The theme of this year’s event was The Supermarket of the Future, and students were asked to brainstorm innovative concepts that addressed the many challenges and opportunities facing grocers today, such as: energy usage, convenience, customer experience and even aesthetics. At stake was prize money for the top three teams in the amounts of $1,500, $1,000 and $500, respectively.
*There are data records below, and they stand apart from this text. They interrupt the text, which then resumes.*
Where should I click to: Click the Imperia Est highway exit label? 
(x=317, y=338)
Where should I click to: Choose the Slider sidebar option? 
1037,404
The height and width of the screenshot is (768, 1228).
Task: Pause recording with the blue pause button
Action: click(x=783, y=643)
Participants were judged on their ability to demonstrate the technical and financial feasibility of deploying their concept by 2050. In addition, teams were instructed to keep KEEN’s three C’s in mind: curiosity, connections and creating value. Finally, participants were reminded to not forget the all-important “wow factor” when conceptualizing and presenting their ideas.
The winning concepts
- First place ($1,500): Nicolas Carducci
All in One — The winning concept featured a mobile device app that combines a recipe book, calorie counter, grocery list and food inventory, all integrated with supermarket and home food inventory databases for a streamlined shopping experience. The app displays nutritional information and expiration dates for the ingredients needed to make specific recipes, and then determines which items need to be purchased at the supermarket. The shopper then uses this app to order the missing ingredients and pick up the order at their preferred store location. The All in One app allows end users to keep track of caloric intake by entering the number of servings consumed in a particular recipe, and even provides push notifications for food expiration warnings.
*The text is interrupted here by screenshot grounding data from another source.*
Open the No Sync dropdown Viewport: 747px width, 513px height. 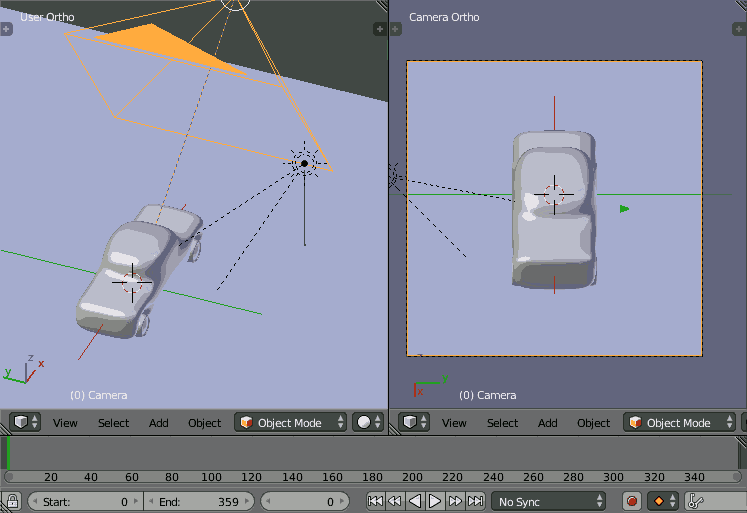(552, 501)
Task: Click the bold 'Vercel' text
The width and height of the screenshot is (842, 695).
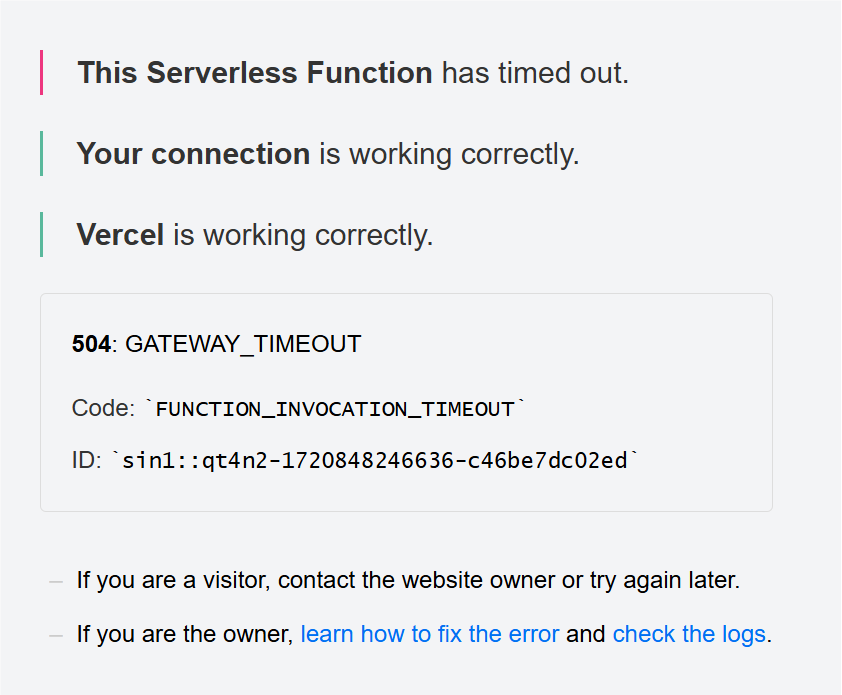Action: pyautogui.click(x=120, y=235)
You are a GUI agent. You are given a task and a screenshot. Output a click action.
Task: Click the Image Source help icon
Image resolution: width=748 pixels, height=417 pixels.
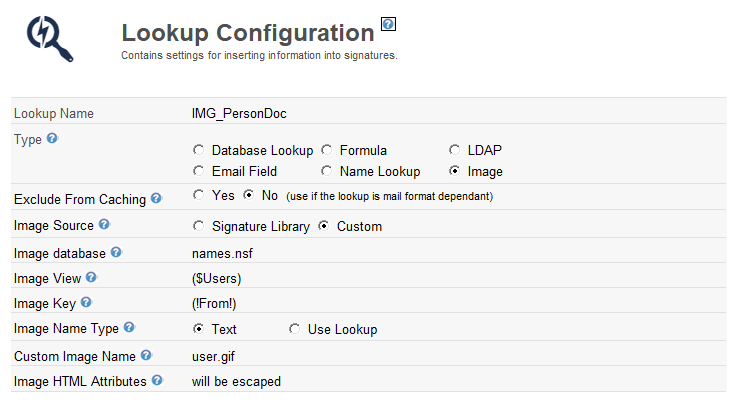pyautogui.click(x=104, y=225)
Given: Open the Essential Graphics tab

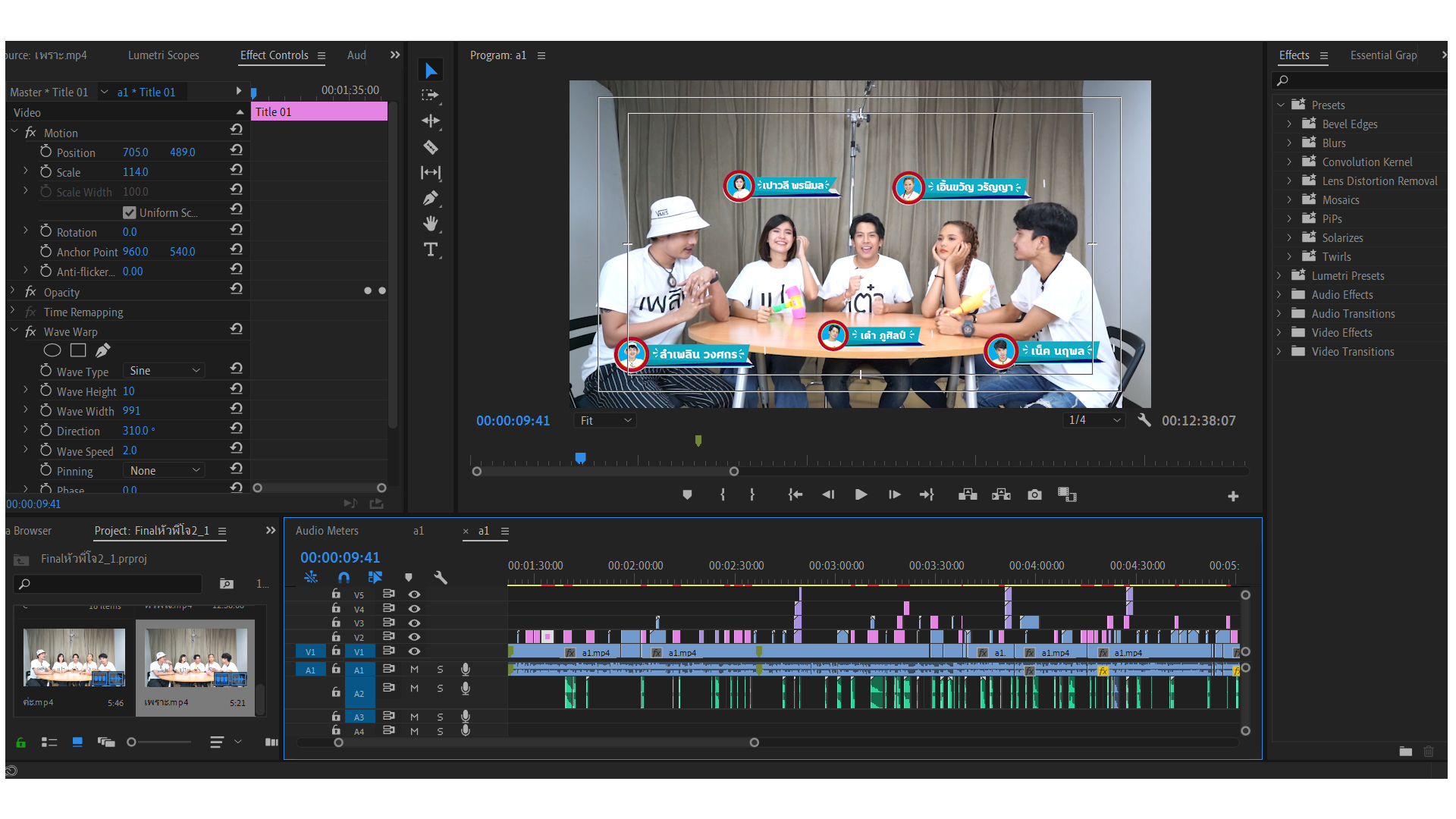Looking at the screenshot, I should pos(1383,55).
- Second place ($1,000): Manjhunath Ayyampudur, Christopher Wagner
Carbon Emissions — The first runner-up team pitched an innovative app that gives environmentally conscious shoppers a way to calculate the carbon footprint produced by their eating habits. By assigning a carbon equivalent value to each grocery item in the supermarket, consumers have the option to choose items that minimize their carbon footprint.
- Third place ($500): Noelle Jacobs, Michael Keller, Sarah Stratil
STC Supermarket — This eco-friendly concept centers on a three-pronged approach that combines solar-equipped parking lots, self-scanning grocery carts and community food trucks to drive sustainable, technologically advanced and community-oriented supermarkets.